Texte italien : Antonio Baratta, Costantinopoli effigiata e descritta, con una notizzia su le celebri sette chiese dell’Asia Minore ed altri siti osservabili del Levante, Turin, 1840, p. 370-371 (autre numérisation).

ISOLE DEI PRINCIPI

Sul centro del mare che abbiamo or ora in brevi cenni descritto, innalzansi, vagamente, nove eminenze, il cui complesso viene comunemente designato col nome di arcipelago di Marmora od isole dei Principi.

Cinque di queste eminenze sono semplici scogli, privi di abitatori, sebbene non ignudi, in tutto, d’ogni vegetazione, et chiamansi Oxia, Plati, Pita, Niandro et Antérovito, od isola dei Conigli ; le altre quattro sono vere isole, en vengono dette Proti, Antigone, Khalki e Buiuk-Adà (isola grande) o Prinkipu. Egli è da quest’ultima che l’assieme di tutte ha tolta la generale sua denominazione.

Collocate in faccia a Constantinopoli, entro un mare quasi sempre tranquillo, e sotto un mite e limpidissimo cielo, le isole dei Principi furono in ogni tempo prediletto soggiorno degli agiati cittadini di Bisanzio, i quali, fin da remotissime epoche, recanvisi a passare gran parte dell’estiva stagione od a godervi liete ore di distrazione quando l’animo, stanco dai cotidiani pensieri, reclama il refrigerio della solitudine et della pace. Senonchè ai pregi naturali che sommi concorrono in tali ameni soggiorni, altro pregio s’aggiunge, d’inestimabil valore, il quale fa sì che frequentissimi giungano colà, da ogni punto del littorale, i visitatori : egli è questa la libertà illimitata che vi si gode : libertà il cui si dolce non mai scende tanto grato e soave, quanto allorchè le sta vicina la schiavitù e l’oppressione. Abbandonate, in fatti, al regimento di un agà sprovvisto d’armi o di ogni qualsiasi altro strumento di despotismo, le isole dei Principi, difese ab immemorabili da non so qual genio amico, costituirono sempre una specie di quieta repubblica, sulla quale la vicina tirannide de’sultani non ardiva, o, per meglio dire, non costumava stendere la sua unghia rapace e desolatrice. Né è quindi a stupire se, avuto rispetto alla poca estensione del territorio, la popolazione delle quattro maggiori isole fosse e conservisi numerosa più di quanto le terre turche sogliano esserlo. […]

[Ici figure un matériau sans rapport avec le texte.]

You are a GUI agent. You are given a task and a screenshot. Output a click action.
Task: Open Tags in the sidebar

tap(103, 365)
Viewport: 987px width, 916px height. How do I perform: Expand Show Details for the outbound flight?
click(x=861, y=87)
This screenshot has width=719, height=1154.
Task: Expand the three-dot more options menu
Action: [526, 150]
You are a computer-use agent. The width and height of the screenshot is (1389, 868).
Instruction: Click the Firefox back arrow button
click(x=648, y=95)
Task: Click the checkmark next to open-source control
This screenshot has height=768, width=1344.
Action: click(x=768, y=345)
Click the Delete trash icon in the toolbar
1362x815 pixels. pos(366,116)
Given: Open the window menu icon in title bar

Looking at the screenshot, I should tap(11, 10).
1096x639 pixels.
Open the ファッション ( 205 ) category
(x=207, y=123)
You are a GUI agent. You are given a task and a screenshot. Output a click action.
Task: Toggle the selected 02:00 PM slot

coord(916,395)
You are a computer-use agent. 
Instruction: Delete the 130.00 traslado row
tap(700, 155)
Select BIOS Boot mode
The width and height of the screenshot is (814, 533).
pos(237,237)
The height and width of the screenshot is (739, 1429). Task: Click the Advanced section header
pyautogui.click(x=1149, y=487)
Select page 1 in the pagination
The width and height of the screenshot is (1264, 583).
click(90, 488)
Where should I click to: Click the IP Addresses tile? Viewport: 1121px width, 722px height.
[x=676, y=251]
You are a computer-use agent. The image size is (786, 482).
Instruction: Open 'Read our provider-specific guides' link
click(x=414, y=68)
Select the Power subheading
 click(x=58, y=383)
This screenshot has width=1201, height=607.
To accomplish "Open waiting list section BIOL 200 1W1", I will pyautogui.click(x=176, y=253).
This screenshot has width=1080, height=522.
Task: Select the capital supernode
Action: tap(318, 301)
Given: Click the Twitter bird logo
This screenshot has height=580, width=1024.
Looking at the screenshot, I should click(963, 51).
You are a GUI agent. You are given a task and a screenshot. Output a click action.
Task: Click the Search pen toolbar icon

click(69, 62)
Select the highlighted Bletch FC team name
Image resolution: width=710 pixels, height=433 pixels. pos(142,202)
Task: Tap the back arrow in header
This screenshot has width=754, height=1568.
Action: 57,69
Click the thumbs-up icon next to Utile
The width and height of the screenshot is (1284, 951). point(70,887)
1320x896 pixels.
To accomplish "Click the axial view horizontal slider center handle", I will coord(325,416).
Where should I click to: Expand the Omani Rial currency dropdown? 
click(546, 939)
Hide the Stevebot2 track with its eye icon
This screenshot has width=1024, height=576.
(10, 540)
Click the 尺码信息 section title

Isole dei Principi vedute dal convento della ss. Trinità

"Isole dei Principi vedute dal convento della ss. Trinità"

La prima di esse (fig. 3) riproduce il delizioso panorama che schiudesi all’occhio dal sublime terrazzo del convento della Trinità (Aja-Triada) situato sulla maggior vetta dell’isola di Khalki. […] Come mai, in fatti esprimere con parole le incantevoli emozioni che inebbriano il cuore et la mente alla presenza di luoghi si ameni, veri Elisi del mondo, nonchè dell’Oriente ?

Monasterio di S. Giorgio nelle isole de' Principi

"Monasterio di S. Giorgio nelle isole de' Principi"

La seconda (fig. 4) presenta, invece, l’immagine del convento di S. Giorgio, ermo e tranquillo albergo di venerevoli anacoreti, il quale incorona la più alta delle tre vette che distinguonsi nell’isola di Prinkipu. Due altri conventi esistono pure sulle due minori sommità : ma sebbene anche da queste godansi dilettosissimi punti di vista, egli è dalle eminenze di S. Giorgio che la Propontide spiegasi allo sguardo in tutta la incomparabile sua vaghezza.